The green stalks beckoned my passage
through rows that pulled me onward.
Past my ears the wind flitted,
teasing me with glimpses of corn peeking through leaves.
The dirt on my feet was bronze like my skin
and felt like home to a man born on the sea.
In that place, the strands of silk,
blowing like your hair,
blonde like the sand in the sun,
I walked,
a newly born stalk.
Rooted, I blew in the wind,
vaguely remembering the salty waves.


            I read it a thousand times before driving away.
            That night I went to sleep trying not to think of him, but that was impossible. I lay on my bed wondering whether I should shower, but I didn’t want to wash the smell off my sticky skin. After a long time, I gave in, stepping into a hot bath. Once in bed, I prayed and read Ryan’s poem a few more times before falling asleep.

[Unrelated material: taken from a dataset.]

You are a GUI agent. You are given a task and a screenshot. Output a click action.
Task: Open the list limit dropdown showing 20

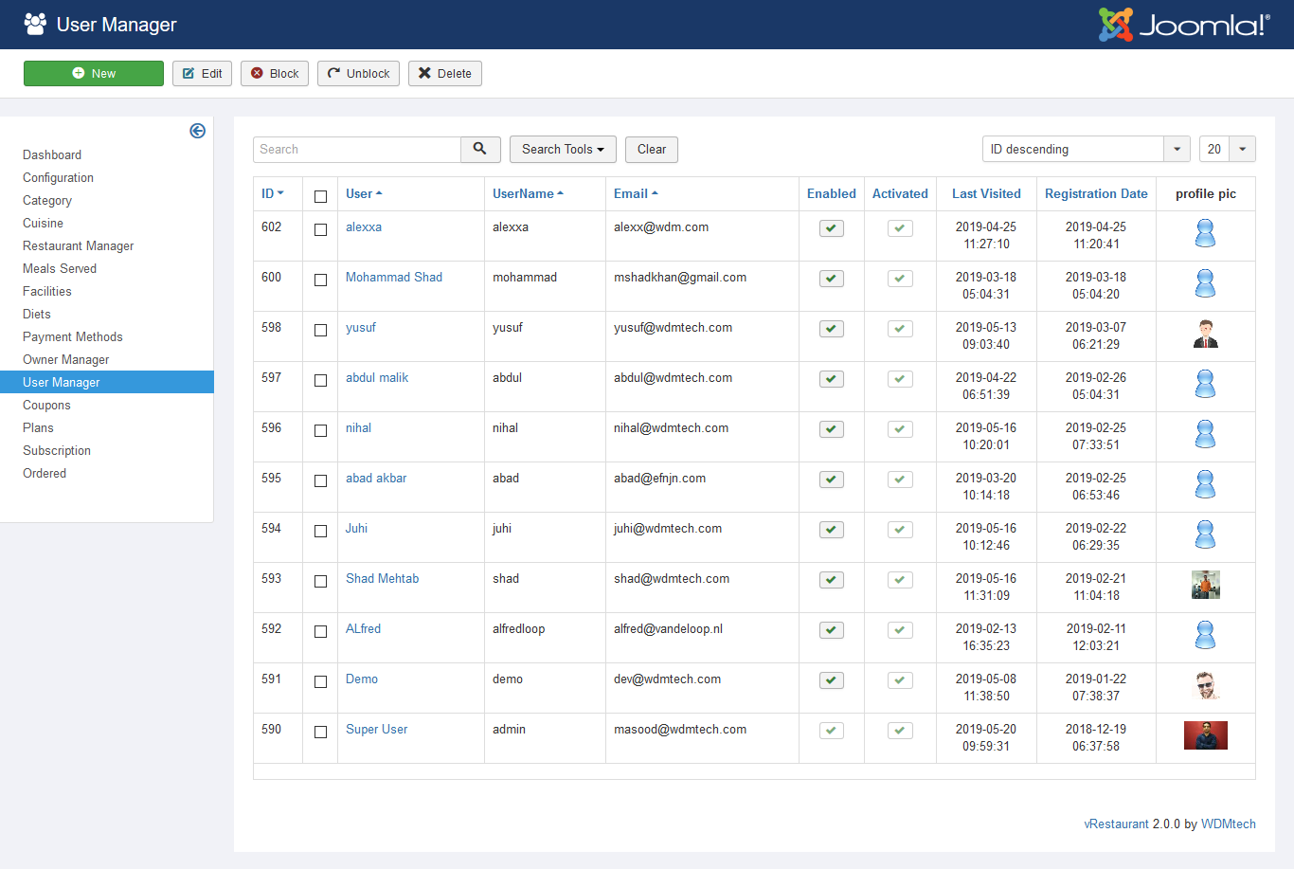1227,150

 A couple days later, he called. I tried to contain my excitement.
            “Hey, what are you doing tomorrow night?”
            “I don’t know, why?”
            “Will you be busy?” he said.
            “No,” I said eagerly.
            “Well, I hear there’s this loud Cuban restaurant over on Sunset where a bunch of old people dance and listen to live music.”
            “Oh yeah? And if we go, will you dance with me?”

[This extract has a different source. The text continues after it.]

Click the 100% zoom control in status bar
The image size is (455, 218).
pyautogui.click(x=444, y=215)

            “No, but I’ll watch you dance with the old men.”
            I laughed.
            “Okay, Ryan. That sounds like a plan to me.”
            “No, I’m done with planning—just a date,” he paused. “And maybe another one after that.”
            I let a few seconds by. I could sense his smile through the receiver.
            “I’d like that,” I replied.
            After hanging up with Ryan, I walked outside, letting the sun drench my skin. I paused whenever the wind blew just to breathe in the warm, salty air.